-- Work to complete --
Repeat only the lines below from the one that contains "Given: Select the Volume:5.00K detail" through the final line, exactly. Omit pictures.

[[ Excerpted records open ]]

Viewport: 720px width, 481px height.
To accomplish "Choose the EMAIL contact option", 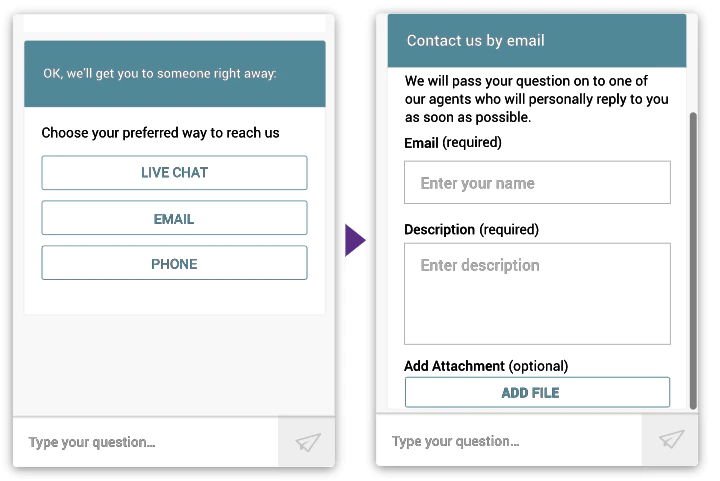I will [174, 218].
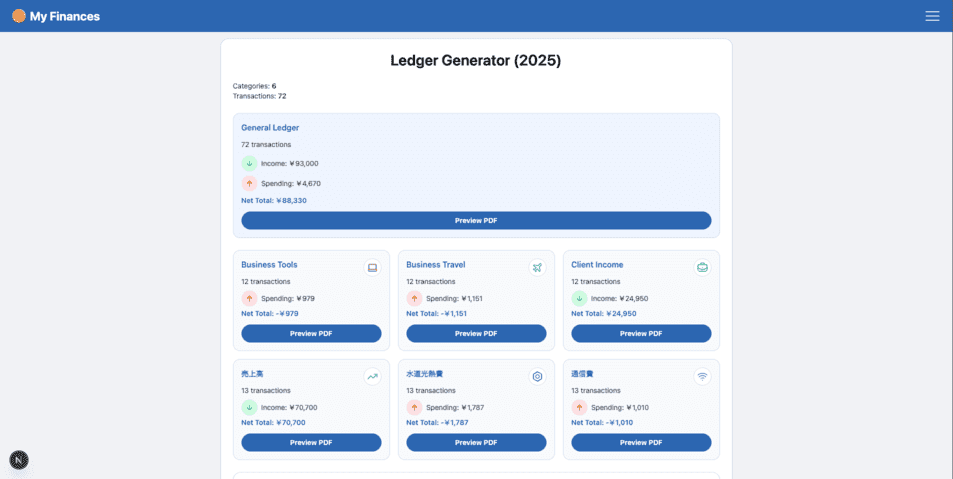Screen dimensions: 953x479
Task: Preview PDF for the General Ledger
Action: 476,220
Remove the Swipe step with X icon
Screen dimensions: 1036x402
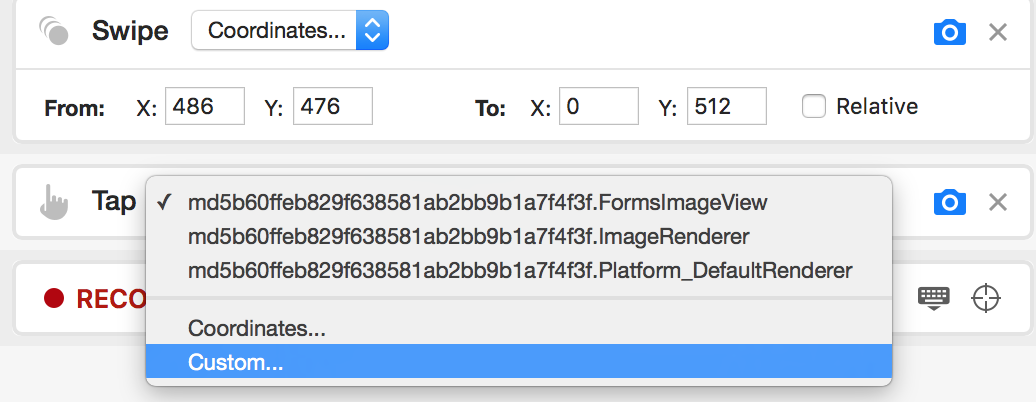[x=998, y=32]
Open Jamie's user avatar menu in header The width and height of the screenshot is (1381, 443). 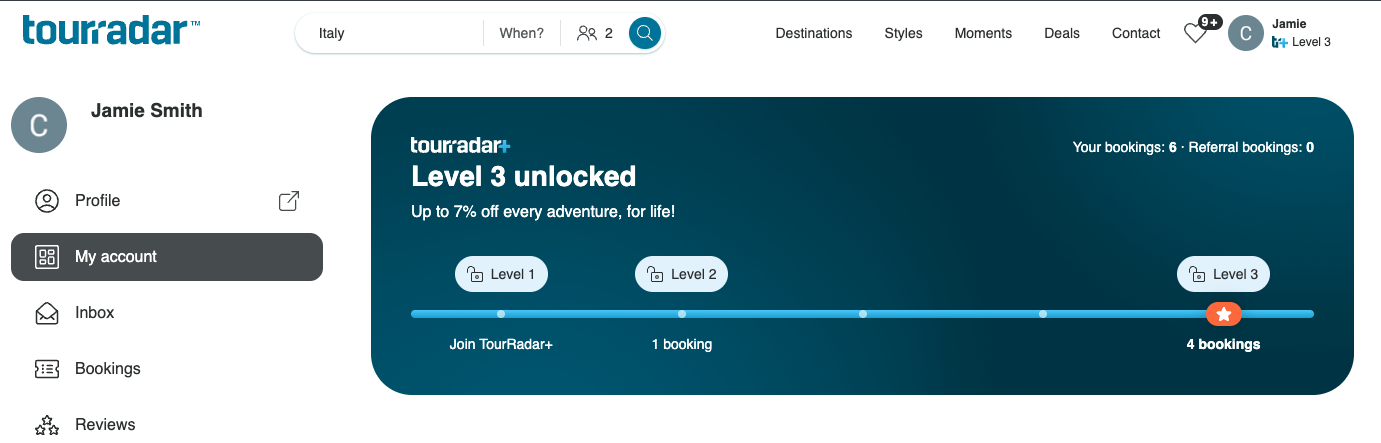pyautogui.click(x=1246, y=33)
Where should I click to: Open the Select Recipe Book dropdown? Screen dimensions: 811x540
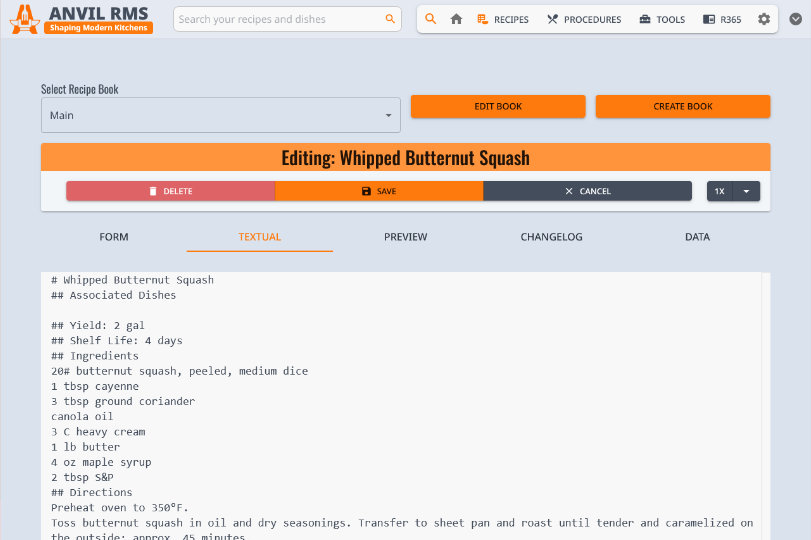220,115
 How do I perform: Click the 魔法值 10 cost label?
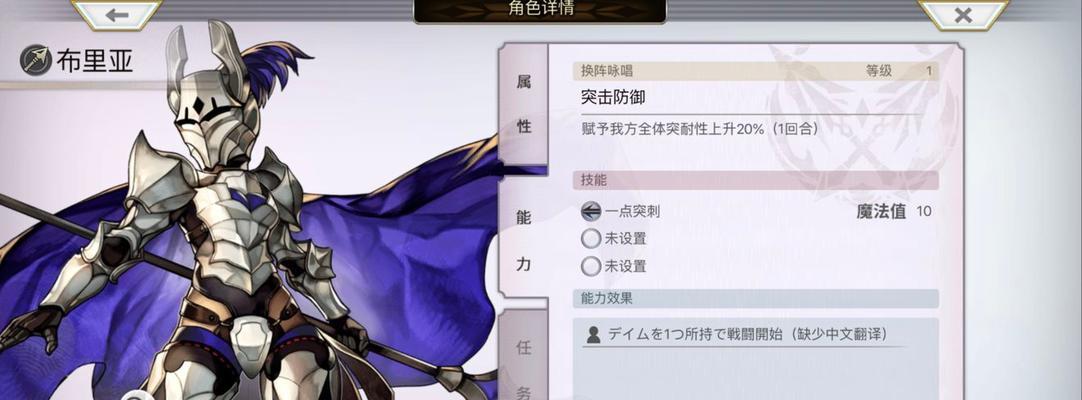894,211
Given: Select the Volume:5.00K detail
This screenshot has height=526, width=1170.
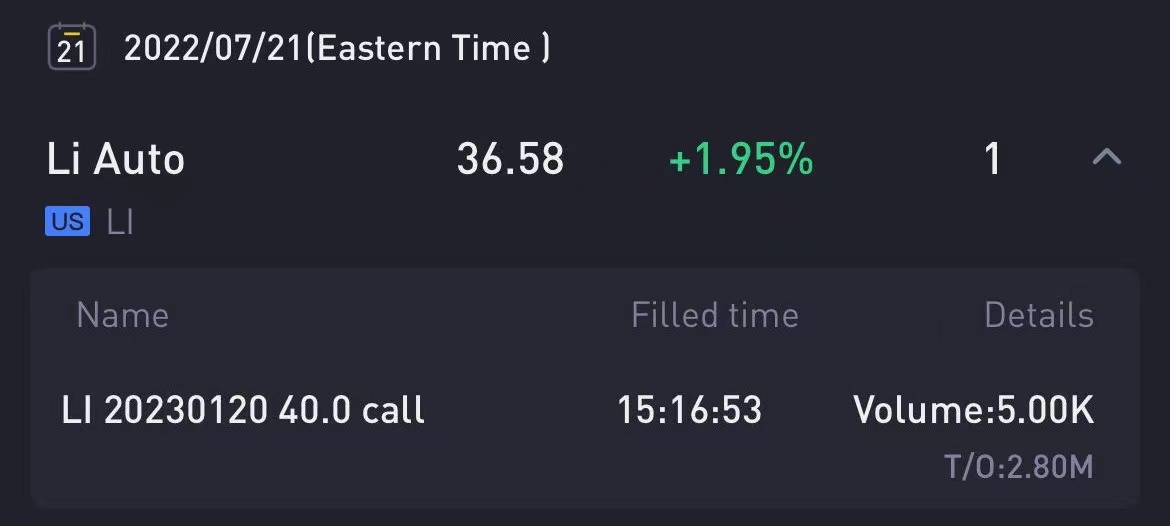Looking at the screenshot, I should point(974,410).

[[ Excerpted records closed ]]

-- Result of the exercise --
Given: Select the Volume:5.00K detail
This screenshot has height=526, width=1170.
Looking at the screenshot, I should point(974,410).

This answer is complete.